4. To decide which pre-computed aggregation to use, they use sub-sampling to estimate the confidence interval of the difference query, and choose the one with the smallest confidence interval.
5. They ran their system on TPCD-Skew, BigBench (a synthetic dataset from the Big Data Benchmark) and TLCTrip (from the NYC Taxi and Limousine Commission).
1. This paper is well written and structured.
2. It is always interesting and useful to combine two seemingly orthogonal (but actually connected in some way) ideas together to achieve better overall performance in the system.
• ### Random Sampling over Joins Revisited

• Summary
1. This paper presents a general join sampling framework that can be combined with any join size upper bound method, which can process general multi-way joins (acyclic or cyclic, with or without selection predicates).
2. It implements the sampling over a chain of joins by starting from a single root tuple, and joins it with all tuples in the next relation, and with some probability to reject the whole sample (and restart), or get a uniform random tuple from the joined results and continue processing the next relation.
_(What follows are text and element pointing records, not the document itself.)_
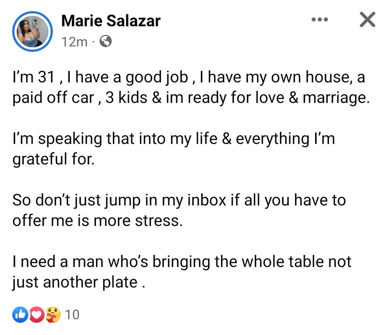Screen dimensions: 383x335
Task: Open the Marie Salazar profile name link
Action: (x=110, y=21)
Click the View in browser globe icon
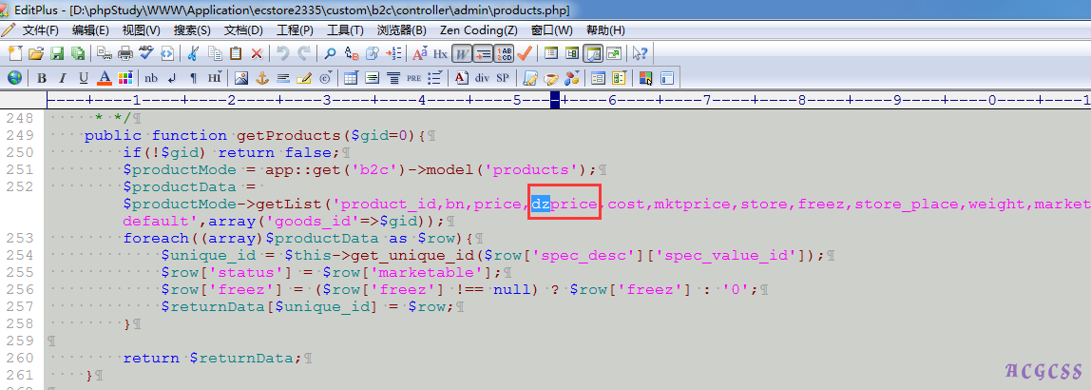The width and height of the screenshot is (1091, 390). (x=14, y=77)
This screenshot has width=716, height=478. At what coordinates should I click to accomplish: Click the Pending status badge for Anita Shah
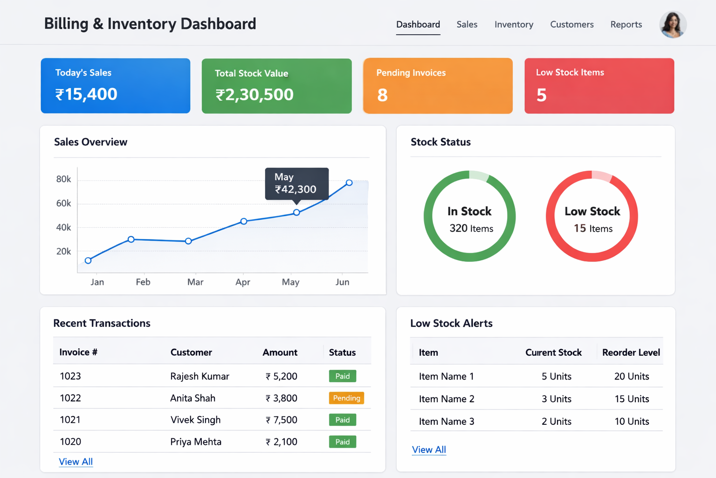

These probabilities can be computed by the upper bound of join sizes. By using this method, it returns each join result with equal probability (uniform and independent).
3. They used TPC-H dataset and a social graph data of twitter friendship links and user profiles. They used KStest to verify their samples are indeed uniform.
1. This paper is well written and structured.

## Session 15: Database for Emerging Hardware

• ### Efficient Top-K Query Processing on Massively Parallel Hardware

• Summary
1. This paper presents several algorithms for top-k problem on GPU, including a new algorithm based on bitonic sort.
2. The algorithm includes three steps: (1) local sort, it generates sorted sequences of size $k$ using partial binotic sort; (2) merge, it bitonically merge two sorted sequences of size $k$; (3) rebuild, it sorts the sequence with the greater $k$ elements and discard the subsequence with the smaller $k$ elements. After each merge and rebuild, the size of the problem is halved, and it recursively applies these two steps until $k$ elements left.
3. They further propose several detailed optimizations about implementing these top-k algorithms on GPU.
4. They also present a cost model that predicts the performance of these algorithms with respect to $k$, allowing a query optimizer to choose the best top-$k$ implementation for a particular query.